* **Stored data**
•••
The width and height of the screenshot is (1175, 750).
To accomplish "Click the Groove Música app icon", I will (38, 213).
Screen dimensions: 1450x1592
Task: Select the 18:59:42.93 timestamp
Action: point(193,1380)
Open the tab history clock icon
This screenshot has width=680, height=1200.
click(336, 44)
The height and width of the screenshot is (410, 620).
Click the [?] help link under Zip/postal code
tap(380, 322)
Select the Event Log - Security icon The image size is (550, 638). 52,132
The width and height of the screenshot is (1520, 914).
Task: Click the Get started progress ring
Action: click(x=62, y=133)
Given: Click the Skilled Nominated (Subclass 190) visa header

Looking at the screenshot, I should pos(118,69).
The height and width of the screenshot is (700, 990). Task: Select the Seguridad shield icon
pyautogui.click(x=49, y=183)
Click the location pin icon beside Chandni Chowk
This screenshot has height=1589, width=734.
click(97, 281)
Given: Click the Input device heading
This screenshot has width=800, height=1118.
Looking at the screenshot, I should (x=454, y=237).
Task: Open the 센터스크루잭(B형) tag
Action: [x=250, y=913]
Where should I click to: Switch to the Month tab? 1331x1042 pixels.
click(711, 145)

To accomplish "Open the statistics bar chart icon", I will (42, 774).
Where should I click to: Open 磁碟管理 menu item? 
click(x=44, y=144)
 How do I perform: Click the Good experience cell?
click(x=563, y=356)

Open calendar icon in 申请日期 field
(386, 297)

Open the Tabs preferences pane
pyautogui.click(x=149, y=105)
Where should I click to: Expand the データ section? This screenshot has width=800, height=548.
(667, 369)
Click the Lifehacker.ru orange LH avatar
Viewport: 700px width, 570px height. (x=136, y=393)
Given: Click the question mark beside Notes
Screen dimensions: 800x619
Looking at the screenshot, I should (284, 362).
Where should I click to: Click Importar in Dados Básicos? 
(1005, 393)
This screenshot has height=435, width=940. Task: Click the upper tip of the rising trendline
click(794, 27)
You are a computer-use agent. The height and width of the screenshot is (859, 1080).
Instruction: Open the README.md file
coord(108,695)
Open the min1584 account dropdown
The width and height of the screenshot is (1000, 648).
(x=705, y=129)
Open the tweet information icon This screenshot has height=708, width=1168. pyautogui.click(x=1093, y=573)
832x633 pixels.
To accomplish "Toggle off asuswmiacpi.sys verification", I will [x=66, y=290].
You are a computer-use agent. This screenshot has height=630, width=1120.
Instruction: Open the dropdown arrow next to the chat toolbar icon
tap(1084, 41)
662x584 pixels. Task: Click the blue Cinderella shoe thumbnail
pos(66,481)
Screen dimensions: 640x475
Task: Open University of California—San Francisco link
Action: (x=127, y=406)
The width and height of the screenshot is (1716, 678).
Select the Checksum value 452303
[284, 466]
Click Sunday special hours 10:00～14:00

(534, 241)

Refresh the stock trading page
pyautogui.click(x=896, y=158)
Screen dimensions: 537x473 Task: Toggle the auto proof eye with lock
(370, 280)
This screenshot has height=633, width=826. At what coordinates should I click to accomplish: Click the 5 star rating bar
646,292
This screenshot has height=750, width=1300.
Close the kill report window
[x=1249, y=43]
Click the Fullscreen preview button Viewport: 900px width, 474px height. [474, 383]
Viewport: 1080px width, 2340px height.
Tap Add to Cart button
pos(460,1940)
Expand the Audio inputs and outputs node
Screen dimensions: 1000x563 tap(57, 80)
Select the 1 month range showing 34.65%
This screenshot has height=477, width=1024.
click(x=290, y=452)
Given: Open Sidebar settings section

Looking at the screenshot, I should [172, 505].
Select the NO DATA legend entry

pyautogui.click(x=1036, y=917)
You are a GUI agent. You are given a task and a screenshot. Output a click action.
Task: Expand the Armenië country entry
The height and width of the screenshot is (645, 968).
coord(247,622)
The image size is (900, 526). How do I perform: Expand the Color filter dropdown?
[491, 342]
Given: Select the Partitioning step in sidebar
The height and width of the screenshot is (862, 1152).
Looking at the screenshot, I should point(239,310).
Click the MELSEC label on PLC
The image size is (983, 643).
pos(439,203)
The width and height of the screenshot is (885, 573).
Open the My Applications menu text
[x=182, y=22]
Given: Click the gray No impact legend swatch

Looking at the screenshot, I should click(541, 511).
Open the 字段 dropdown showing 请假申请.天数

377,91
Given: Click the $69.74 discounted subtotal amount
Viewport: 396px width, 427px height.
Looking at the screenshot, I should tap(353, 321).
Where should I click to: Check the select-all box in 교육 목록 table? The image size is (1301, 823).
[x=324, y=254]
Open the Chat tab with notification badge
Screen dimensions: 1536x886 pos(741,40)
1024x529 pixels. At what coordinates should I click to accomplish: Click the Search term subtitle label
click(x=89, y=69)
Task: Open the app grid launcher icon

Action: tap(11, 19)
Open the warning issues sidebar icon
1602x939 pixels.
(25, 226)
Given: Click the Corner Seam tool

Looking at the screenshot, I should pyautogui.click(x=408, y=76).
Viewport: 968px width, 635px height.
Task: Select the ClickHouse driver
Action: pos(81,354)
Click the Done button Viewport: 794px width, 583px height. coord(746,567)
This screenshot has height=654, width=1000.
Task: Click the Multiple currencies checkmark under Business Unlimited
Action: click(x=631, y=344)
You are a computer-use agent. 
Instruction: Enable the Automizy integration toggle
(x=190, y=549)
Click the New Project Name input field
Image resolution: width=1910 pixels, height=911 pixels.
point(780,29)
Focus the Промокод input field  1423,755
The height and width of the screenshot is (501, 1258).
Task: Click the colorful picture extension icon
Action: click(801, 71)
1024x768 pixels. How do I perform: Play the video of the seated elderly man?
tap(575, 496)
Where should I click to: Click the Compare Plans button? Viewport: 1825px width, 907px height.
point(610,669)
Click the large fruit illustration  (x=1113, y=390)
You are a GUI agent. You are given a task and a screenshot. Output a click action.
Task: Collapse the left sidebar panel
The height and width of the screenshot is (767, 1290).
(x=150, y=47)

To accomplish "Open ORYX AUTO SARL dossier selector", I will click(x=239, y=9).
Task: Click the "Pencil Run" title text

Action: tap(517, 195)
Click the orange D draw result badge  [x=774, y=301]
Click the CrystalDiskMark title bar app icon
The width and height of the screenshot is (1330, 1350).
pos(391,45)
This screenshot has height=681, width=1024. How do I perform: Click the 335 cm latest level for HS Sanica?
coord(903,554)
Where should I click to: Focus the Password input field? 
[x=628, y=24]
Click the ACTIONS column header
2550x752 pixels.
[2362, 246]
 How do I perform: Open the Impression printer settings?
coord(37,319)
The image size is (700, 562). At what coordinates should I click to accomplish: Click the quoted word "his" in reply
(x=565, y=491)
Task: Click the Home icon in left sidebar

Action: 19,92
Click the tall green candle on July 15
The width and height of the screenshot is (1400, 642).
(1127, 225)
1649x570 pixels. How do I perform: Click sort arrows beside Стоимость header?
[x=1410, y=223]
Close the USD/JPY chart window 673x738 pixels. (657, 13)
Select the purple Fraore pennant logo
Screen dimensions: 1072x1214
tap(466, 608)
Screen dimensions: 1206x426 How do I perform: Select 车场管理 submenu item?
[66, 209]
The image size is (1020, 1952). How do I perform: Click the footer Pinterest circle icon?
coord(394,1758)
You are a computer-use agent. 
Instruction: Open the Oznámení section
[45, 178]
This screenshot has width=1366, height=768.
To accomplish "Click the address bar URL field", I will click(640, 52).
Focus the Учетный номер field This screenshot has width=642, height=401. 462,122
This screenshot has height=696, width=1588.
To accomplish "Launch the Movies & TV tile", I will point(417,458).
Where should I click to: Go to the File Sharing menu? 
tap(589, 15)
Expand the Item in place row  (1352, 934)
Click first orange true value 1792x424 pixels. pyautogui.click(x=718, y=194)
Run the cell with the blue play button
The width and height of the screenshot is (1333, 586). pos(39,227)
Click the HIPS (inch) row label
•••
* **Instructions to follow**
From the line containing "Click first orange" down to the last line, reproduce the records exactly. Include both ends.

* **Reply to the exercise**
Click first orange true value 1792x424 pixels. pyautogui.click(x=718, y=194)
Run the cell with the blue play button
The width and height of the screenshot is (1333, 586). pos(39,227)
Click the HIPS (inch) row label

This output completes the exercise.